Abstract

There is no published evidence on contact investigation among multidrug-resistant tuberculosis (MDR-TB) patients from Myanmar. We describe the cascade of contact investigation conducted in 27 townships of Myanmar from January 2018 to June 2019 and its implementation challenges. This was a mixed-methods study involving quantitative (cohort analysis of programme data) and qualitative components (thematic analysis of interviews of 8 contacts and 13 health care providers). There were 556 MDR-TB patients and 1908 contacts, of whom 1134 (59%) reached the health centres for screening (chest radiography and symptoms). Of the latter, 344 (30%) had presumptive TB and of them, 186 (54%) were investigated (sputum microscopy or Xpert MTB/RIF®). A total of 27 TB patients were diagnosed (six bacteriologically-confirmed including five with rifampicin resistance). The key reasons for not reaching township TB centres included lack of knowledge and lack of risk perception owing to wrong beliefs among contacts, financial constraints related to loss of wages and transportation charges, and inconvenient clinic hours.
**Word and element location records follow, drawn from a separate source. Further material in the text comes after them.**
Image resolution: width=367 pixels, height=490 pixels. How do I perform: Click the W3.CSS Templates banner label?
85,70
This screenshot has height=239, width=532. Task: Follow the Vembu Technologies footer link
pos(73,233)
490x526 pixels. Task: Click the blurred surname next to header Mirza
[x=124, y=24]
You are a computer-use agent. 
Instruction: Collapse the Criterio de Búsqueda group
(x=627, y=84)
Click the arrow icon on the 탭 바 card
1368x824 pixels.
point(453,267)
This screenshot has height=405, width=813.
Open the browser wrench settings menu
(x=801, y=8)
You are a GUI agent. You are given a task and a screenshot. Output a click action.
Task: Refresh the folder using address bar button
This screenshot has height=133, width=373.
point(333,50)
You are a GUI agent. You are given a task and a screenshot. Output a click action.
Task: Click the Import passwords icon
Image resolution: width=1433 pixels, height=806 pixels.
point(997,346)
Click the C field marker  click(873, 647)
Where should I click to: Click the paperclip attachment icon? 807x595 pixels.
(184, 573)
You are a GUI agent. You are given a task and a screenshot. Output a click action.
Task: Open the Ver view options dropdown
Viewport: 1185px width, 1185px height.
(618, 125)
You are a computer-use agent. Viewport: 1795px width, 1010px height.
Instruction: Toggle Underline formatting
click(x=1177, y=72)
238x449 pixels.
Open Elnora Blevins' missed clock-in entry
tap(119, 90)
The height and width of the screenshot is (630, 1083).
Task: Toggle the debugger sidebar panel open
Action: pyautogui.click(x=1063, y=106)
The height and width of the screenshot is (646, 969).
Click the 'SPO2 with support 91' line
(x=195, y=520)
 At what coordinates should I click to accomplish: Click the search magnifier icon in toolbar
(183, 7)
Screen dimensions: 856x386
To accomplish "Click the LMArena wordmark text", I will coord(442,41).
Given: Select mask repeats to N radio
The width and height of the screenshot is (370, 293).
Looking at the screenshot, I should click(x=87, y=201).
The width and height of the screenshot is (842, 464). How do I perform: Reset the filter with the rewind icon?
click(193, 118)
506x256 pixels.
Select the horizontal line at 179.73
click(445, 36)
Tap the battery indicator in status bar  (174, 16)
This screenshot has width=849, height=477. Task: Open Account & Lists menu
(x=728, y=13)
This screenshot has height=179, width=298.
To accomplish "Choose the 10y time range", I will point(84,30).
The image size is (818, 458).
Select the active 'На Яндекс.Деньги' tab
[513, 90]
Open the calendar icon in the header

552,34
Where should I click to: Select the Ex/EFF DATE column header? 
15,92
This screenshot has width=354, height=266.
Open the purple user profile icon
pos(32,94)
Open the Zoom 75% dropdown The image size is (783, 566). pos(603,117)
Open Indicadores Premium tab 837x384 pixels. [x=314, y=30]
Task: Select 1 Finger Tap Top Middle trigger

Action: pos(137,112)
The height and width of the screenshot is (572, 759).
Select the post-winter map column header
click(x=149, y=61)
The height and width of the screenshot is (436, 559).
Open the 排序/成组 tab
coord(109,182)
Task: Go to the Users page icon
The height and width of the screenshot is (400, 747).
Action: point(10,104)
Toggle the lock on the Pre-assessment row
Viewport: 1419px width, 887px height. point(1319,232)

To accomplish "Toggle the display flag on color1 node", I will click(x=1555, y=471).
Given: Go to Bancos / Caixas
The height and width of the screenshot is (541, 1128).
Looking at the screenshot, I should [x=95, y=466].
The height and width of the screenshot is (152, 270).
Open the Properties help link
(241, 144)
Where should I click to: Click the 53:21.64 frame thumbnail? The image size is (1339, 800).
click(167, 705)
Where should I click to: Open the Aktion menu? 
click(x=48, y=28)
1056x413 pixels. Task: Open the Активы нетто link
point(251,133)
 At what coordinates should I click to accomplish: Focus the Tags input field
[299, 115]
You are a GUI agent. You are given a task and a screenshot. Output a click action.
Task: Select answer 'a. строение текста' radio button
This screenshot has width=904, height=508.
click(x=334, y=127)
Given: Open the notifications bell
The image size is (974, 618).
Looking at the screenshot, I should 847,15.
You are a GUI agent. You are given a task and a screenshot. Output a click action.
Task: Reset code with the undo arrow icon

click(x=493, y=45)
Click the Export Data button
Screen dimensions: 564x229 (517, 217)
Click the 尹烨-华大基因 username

The reasons for not being investigated included inability to produce sputum, health care providers being unaware of or not agreeing to the investigation protocol, fixed clinic days and times, and charges for investigation. The National Tuberculosis Programme needs to note these findings and take necessary action.

Highlights

  • Tuberculosis (TB) is one of the top ten leading causes of deaths in the world

  • Barring one patient who died, all the remaining 26 (96%) patients started on the treatment (Figure 2)

  • Failure to do TB investigation was significantly higher among the contacts who were less than 15 years old, those who were registered in health facilities without an Xpert MTB/RIF® machine, and those who were referred when compared with those whose sputum was collected and transported to health facilities by project staff (Table 2)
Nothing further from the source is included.